Passage to read:
A pivotal experience during medical training helped Dr. Michael Rabow realize what he cared about most: helping patients with serious illnesses live as well as possible. He joined the emerging field of palliative care and is now director of the Symptom Management Service at the UCSF Helen Diller Family Comprehensive Cancer Center.

Tell us about your job. What does a Symptom Management Service director do?

At the core, what I do is entirely focused on helping improve people's quality of life, both by treating their symptoms but also by making sure their care is consistent with their preferences. And when patients get to the end of their lives, we also help make sure that their quality of life is as good as it can be for as long as possible.

What made you want to go into this deeply emotional line of work?

I think it comes from basic humanity — just caring about the suffering of someone else.

I think almost everyone involved in health care has that motivation but people do different things to express it. Some people are doing pure science research, other people are doing administrative work and others are doing clinical work.

Early on it became clear to me that helping people make the best use of the time that they have was what matters to me the most. It's the most fulfilling work that I can do.

Was there a moment during your education that made this clear to you?

There was. It was during the third year of my residency in internal medicine. I was on call and I was summoned around 3 a.m. to go see a patient. I saw a man sitting on the edge of his bed, with his head in his hands, clearly upset. His distress, and helping him get through the night, was what really mattered to me. It just so happened that the field of palliative care really came about at that time.

How did the field of palliative care come about?

In the U.S., palliative care formally began in the late '80s. It really began as end-of-life care, focused on people at the very brink of death. But we soon realized that palliation isn't just for people who are at the end of life — it makes sense for everybody who is suffering from their disease or from the treatment of their disease.

Why is palliative care now such a crucial part of our medical system?

Check your understanding:
• 1. Quote the palliative care interview word for word, everything from "I think it comes" down to "doing clinical work.".
• 2. Answer these questions using the palliative care interview:
(a) What position does Dr. Rabow hold now?
(b) At about what hour was he called to see the patient during his residency?
(c) When did palliative care formally begin in the U.S.?
• 3. Write what comes next in the palliative care interview, starting after its final line.
The entries have no connection to the palliative care interview.

(Stored records)
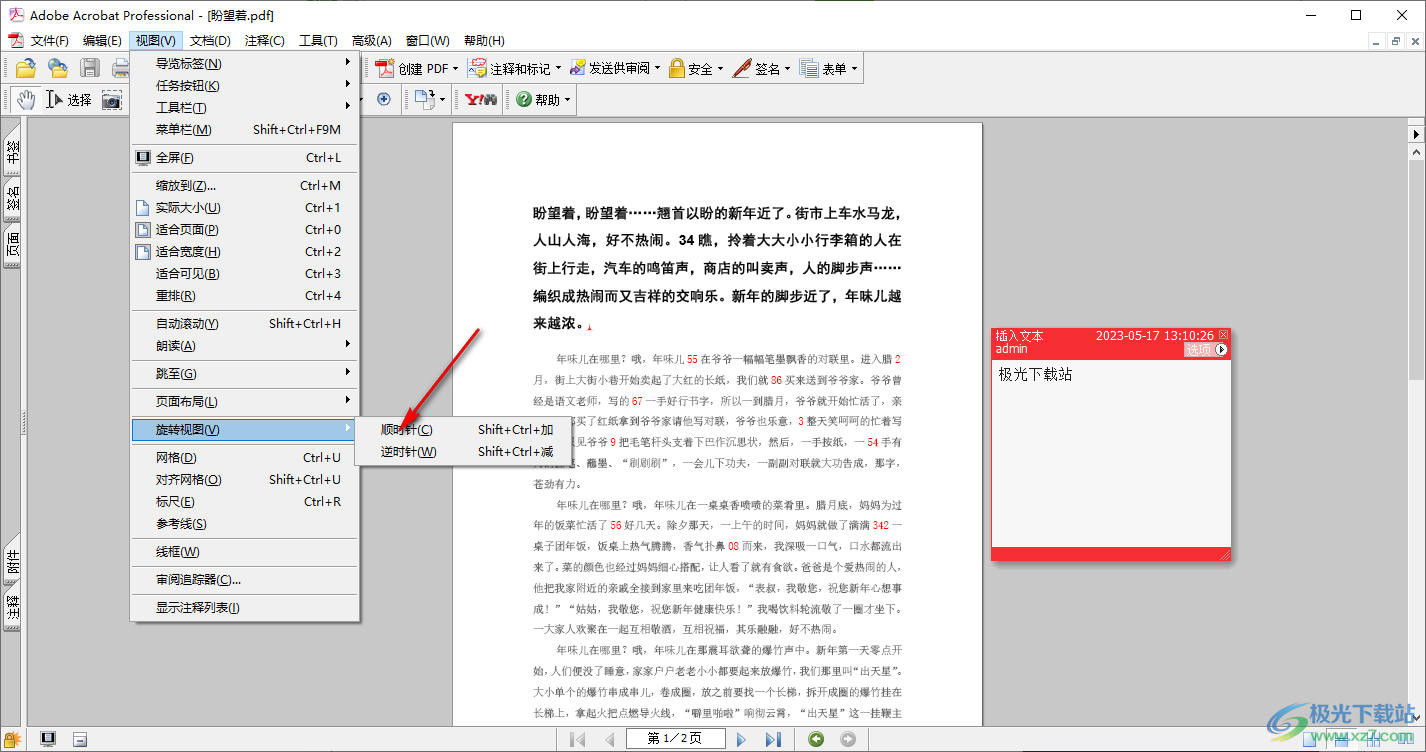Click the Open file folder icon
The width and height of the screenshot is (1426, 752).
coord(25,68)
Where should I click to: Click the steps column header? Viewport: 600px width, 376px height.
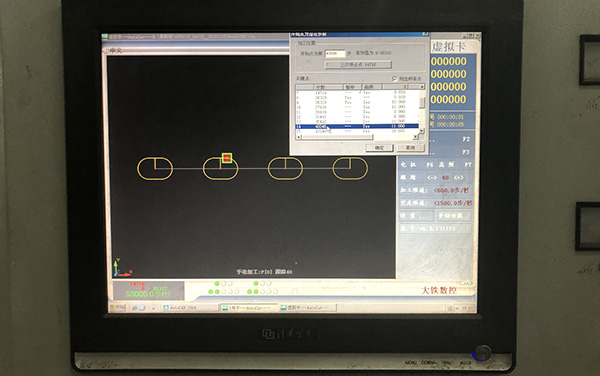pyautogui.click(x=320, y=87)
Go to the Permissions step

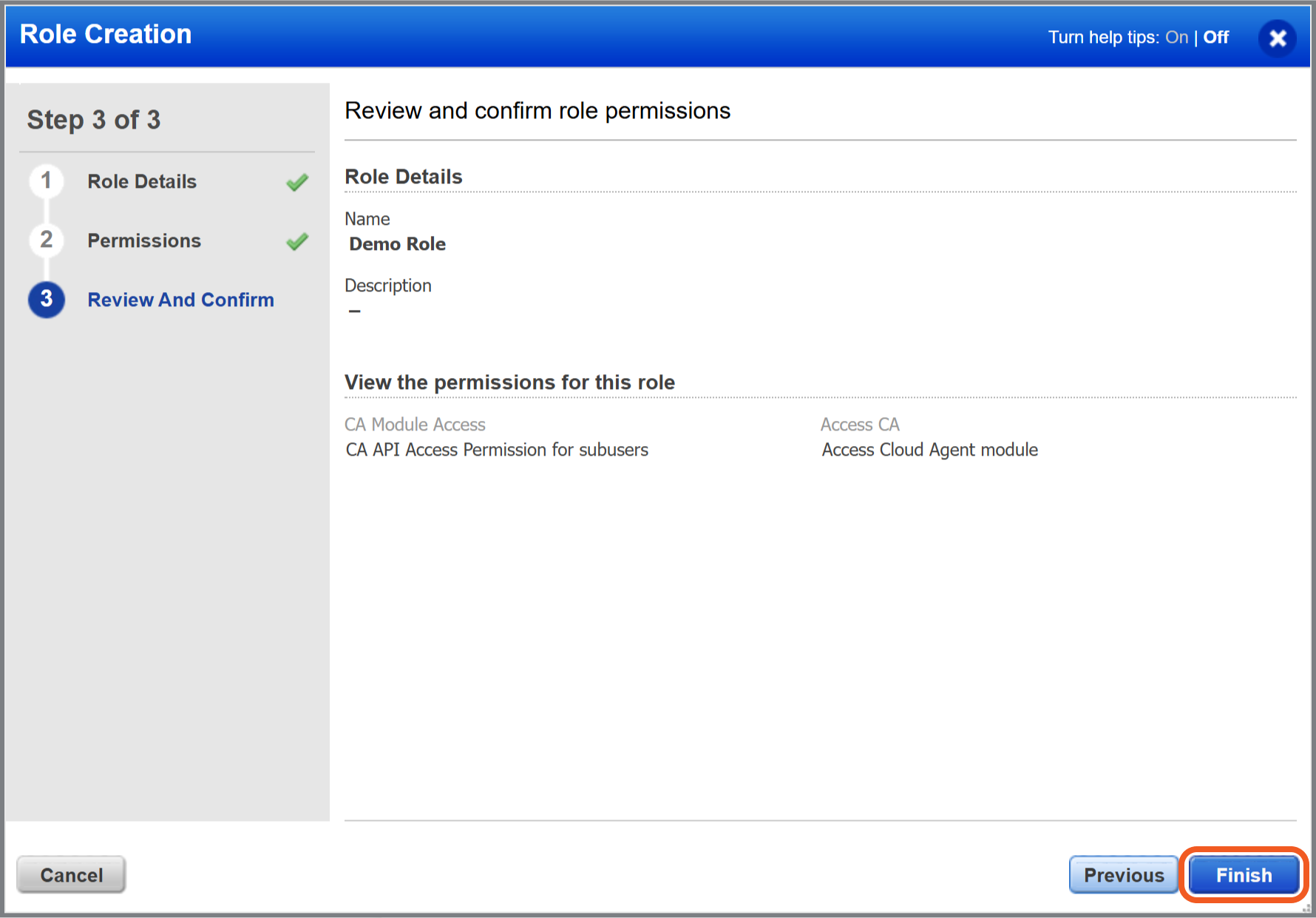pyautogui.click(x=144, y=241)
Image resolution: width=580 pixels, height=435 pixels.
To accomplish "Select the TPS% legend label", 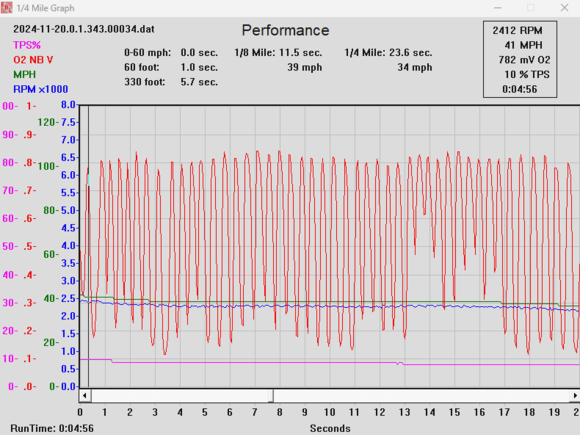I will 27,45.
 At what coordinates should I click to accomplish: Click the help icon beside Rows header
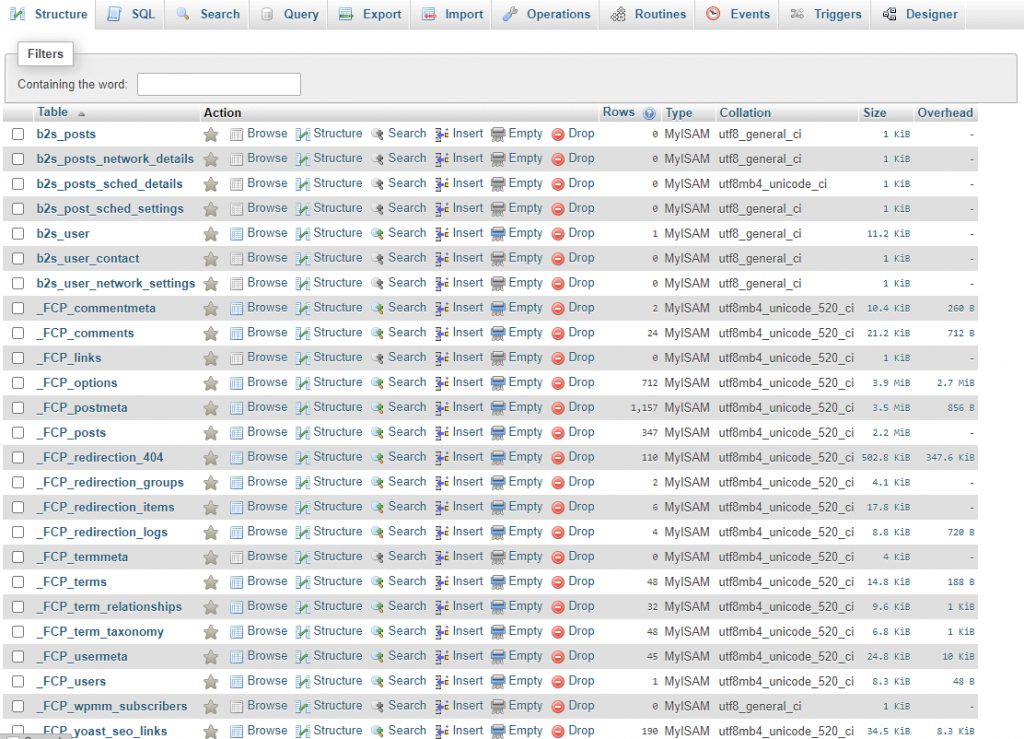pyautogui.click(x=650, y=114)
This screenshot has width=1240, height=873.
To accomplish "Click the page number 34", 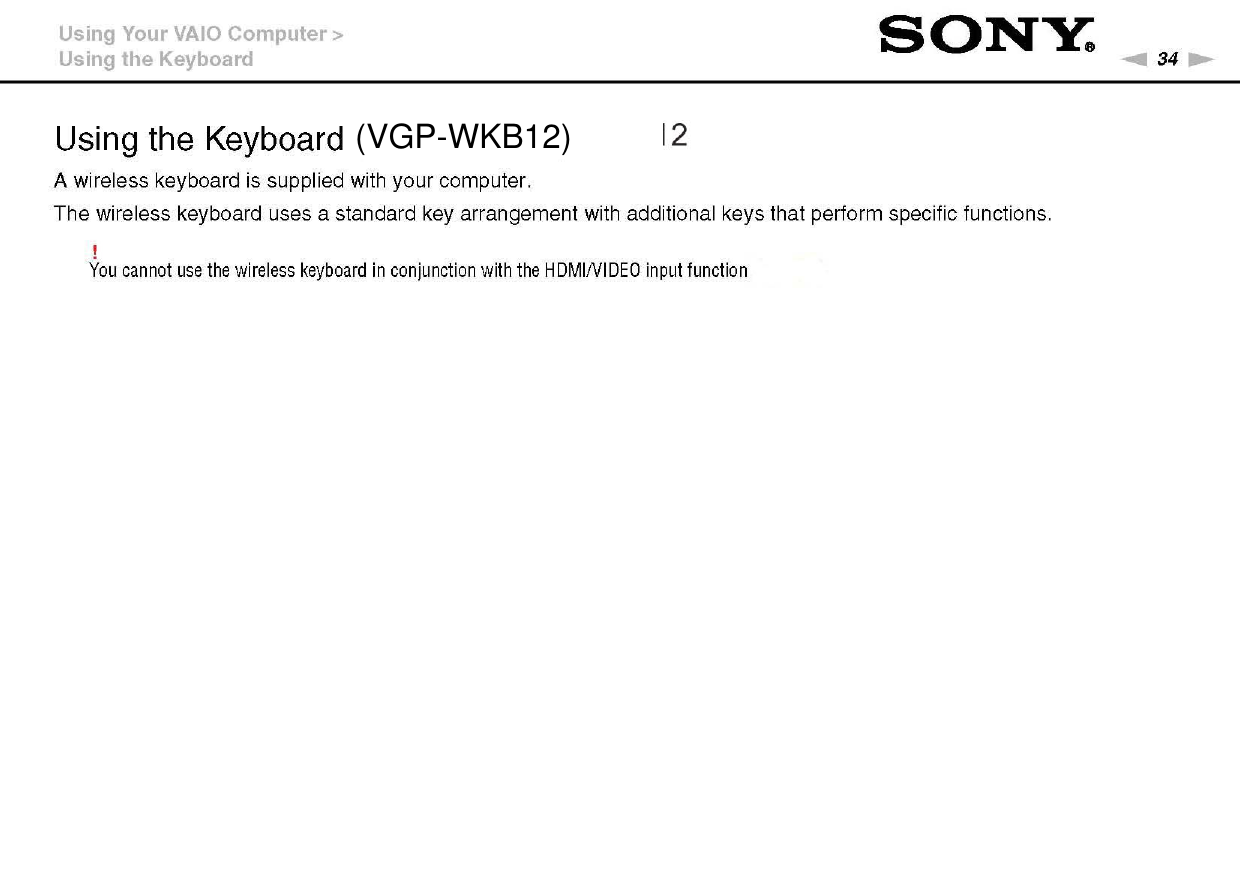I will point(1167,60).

Exercise responses:
• 1.
I think it comes from basic humanity — just caring about the suffering of someone else.

I think almost everyone involved in health care has that motivation but people do different things to express it. Some people are doing pure science research, other people are doing administrative work and others are doing clinical work.

• 2.
(a) Director of the Symptom Management Service at the UCSF Helen Diller Family Comprehensive Cancer Center
(b) Around 3 a.m.
(c) In the late '80s

• 3.
Without palliative care, people would experience more pain, but also more depression, anxiety, shortness of breath, nausea and insomnia. Without palliative care, we'd be taking away one of the fundamental tenets of medicine: to cure often but to try to relieve suffering always.

I think every physician, nurse, social worker, chaplain and pharmacist should have some understanding of the basics of addressing patient distress. There just aren’t that many palliative care specialists to take care of all the need out in the world.

What makes you smile even on tough days?

Every day I see patients who are facing their worst fears, the hardest experience of their lives, and many of them are growing from it. It's a beautiful thing to see. That's a lot of what inspires me and keeps me going. I'll never tire of seeing someone be brave, face their fear. I'll never tire of someone who asks me how I'm doing while they're the one who's having all the obvious challenges of their disease.

Plus, I love the people I work with. I love being connected with people who care about the same things that I care about.

How does palliative care help families as well as patients?

The first thing we offer to many families is just a deep, deep recognition of what they're doing on their own to care for their loved one. It's rare that I compliment a family caregiver about the work they've done without having them break into tears, often because they feel so guilty about what they haven't done.

As a health care system we actually offer very little to families but demand so much of them.